Au-delà des faits saillants de notre glorieuse épopée, notre imaginaire collectif n’a retenu que le rôle primordial joué par le Nord et la région transversale de Saint Domingue, d’autant plus que l’Indépendance fut proclamée aux Gonaïves le 1er Janvier 1804.
La première conférence nationale
Au-delà des faits saillants de notre glorieuse épopée, notre imaginaire collectif n’a retenu que le rôle primordial joué par le Nord et la région transversale de Saint Domingue, d’autant plus que l’Indépendance fut proclamée aux Gonaïves le 1er Janvier 1804. Pourtant, dès le début de 1791 commençait à se faire nettement sentir dans le Sud profond l’action émancipatrice du déterminisme historique. Pour ainsi dire, l’insurrection des « Africains esclavagisés » de la Plaine des Cayes et de Port-Salut du 24 Janvier 1791 qui seront représentés à la cérémonie du Bois-Caïman par Barthélémy sept mois plus tard, s'installa durablement dans le Massif de la Hotte. L'éclatement de la poussée contestataire des Affranchis de la Plaine-du-Fond des Cayes s'étendit au reste de la péninsule, jusqu’au Port-Républicain qu’ils incendièrent en novembre 1791.

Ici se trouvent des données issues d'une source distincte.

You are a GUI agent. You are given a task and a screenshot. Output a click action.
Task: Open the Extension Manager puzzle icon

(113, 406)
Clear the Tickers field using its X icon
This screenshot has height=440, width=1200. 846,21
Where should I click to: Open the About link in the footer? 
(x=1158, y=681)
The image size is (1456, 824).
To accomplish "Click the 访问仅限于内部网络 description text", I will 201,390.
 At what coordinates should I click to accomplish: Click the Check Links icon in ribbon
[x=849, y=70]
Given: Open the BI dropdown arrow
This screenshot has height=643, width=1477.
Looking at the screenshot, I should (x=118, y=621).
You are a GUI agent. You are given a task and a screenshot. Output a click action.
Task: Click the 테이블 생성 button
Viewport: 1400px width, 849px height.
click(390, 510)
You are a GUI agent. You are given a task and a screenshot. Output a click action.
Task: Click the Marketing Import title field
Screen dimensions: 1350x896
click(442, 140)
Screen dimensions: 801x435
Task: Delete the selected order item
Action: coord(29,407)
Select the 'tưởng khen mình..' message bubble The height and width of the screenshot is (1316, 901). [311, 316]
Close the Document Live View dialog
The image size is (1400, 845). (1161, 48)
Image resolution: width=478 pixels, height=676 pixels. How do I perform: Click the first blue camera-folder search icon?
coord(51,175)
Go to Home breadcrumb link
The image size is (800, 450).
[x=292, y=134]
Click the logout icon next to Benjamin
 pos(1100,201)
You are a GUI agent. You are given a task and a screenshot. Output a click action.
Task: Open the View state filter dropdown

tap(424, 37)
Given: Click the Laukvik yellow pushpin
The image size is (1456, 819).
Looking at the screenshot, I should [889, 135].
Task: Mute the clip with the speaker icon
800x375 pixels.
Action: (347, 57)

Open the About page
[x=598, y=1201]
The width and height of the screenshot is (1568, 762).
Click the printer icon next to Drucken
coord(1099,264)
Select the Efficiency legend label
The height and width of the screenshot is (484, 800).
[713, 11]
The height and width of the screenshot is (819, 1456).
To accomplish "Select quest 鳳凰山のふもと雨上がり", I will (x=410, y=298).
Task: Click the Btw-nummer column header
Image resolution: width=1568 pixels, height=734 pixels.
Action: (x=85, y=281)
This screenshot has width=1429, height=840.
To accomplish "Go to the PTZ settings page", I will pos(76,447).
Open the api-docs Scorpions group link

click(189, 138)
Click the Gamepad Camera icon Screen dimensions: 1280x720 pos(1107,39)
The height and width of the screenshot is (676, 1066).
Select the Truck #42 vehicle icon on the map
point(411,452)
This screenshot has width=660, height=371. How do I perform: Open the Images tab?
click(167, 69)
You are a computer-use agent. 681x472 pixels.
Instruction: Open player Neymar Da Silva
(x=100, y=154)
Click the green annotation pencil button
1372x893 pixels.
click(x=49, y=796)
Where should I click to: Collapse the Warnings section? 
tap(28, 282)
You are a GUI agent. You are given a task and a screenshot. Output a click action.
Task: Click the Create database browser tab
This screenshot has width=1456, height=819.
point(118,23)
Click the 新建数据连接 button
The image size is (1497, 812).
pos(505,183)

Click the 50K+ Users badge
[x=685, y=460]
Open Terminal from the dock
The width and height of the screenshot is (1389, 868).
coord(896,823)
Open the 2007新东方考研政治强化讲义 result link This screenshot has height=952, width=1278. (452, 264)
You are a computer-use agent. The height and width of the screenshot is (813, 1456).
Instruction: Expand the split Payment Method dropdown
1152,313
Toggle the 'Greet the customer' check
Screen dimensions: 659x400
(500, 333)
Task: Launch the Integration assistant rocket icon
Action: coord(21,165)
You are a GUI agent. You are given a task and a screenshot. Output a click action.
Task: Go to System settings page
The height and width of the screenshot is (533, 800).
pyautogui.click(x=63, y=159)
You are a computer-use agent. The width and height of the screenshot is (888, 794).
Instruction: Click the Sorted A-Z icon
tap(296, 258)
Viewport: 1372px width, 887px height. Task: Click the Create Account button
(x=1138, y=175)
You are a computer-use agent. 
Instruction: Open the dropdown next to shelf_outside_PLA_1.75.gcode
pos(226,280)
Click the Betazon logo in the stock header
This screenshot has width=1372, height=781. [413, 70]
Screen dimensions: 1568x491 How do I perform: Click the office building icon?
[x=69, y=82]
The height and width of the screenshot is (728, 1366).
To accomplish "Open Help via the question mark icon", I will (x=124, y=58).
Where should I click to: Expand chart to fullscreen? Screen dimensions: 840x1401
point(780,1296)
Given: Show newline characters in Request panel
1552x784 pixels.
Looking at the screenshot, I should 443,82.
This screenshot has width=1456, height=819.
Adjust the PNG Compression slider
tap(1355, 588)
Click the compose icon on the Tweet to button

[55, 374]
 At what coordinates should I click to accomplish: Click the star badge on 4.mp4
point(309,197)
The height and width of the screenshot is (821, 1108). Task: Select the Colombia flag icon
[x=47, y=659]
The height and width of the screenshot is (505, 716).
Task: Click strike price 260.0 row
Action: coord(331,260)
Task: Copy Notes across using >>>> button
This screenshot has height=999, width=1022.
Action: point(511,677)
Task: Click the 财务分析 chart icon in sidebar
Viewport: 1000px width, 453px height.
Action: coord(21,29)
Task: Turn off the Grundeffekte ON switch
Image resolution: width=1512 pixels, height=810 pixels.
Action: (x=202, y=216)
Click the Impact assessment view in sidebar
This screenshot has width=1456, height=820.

Nous voulons rendre ici un vibrant hommage aux leaders militaires de la péninsule du Sud et à leur participation à toutes les phases de la guerre de l’indépendance. Nous ne pourrons avancer si nous ne nous inspirons pas de la dynamique unitaire que ces héros enterrés avec des costumes de préjugés, sans fleurs ni couronnes, ont insufflé à notre guerre de libération nationale. Malheureusement, l’histoire a toujours brouillé les cartes et a occulté l’entrée triomphale du général Nicolas Geffrard le 17 octobre 1803 dans la ville des Cayes. Les réflexes acquis et les mauvaises habitudes ont la vie dure. En ce sens, à travers les lunettes de préjugés des révisionnistes, la grande convocation du Camp-Gérard du 5 au 6 juillet 1803 continue d’être sous le joug permanent de leur « fatwa ». Pourtant, elle est jusqu’à date l’une des meilleures références à notre légende « L’Union fait la force. »
Selon Thomas Madiou, le général en chef arriva dans la plaine des cayes vers la fin de juin 1803. L’armée du Sud, disciplinée et forte de dix mille hommes lui fit bon accueil. Mais, il se rendit vite à l’évidence que le temps n’avait pas eu raison de la méfiance du Sud à son endroit après le douloureux épisode de la guerre entre Toussaint et Rigaud. Motivé par les intérêts supérieurs, Dessalines réunit les troupes et se plaça au milieu d’elles. Les témoins de cette scène solennelle rapportèrent à Madiou le discours en créole de Dessalines que voici :
« Mes frères, après la prise de la Petite-Rivière de l'Artibonite, sur les Français, je fus proclamé général en chef de l'armée indépendante par les populations de l'Artibonite. Les généraux du Nord et de l'Ouest, mus par l'amour de la liberté, oubliant les haines politiques qui les animaient les uns contre les autres, vinrent successivement reconnaître mon autorité. En acceptant le commandement en chef de mes frères, j’en ai senti l'importance et la haute responsabilité. Je suis soldat ; j'ai toujours combattu pour la liberté ; et si j'ai été pendant la guerre civile aveuglement dévoué à Toussaint Louverture, c'est que j'ai cru que sa cause était celle de la liberté. Cependant, après la chute du général Rigaud, n'ai-je pas maintes fois usé de mon influence pour sauver une foule de braves que le sort des armes avait trahis et qui eux aussi avaient vaillamment combattu pour la liberté lorsque tous nos efforts tendaient à écraser le parti colonial ? Beaucoup de ceux qui m'écoutent me doivent la vie ; je m'abstiens de les nommer. Mes frères, oublions le passé ; oublions ces temps affreux, alors qu'égarés par les Blancs, nous étions armés les uns contre les autres. Aujourd'hui, nous combattons pour l'indépendance de notre pays, et notre drapeau rouge et bleu est le symbole de l'union du Noir et du Jaune.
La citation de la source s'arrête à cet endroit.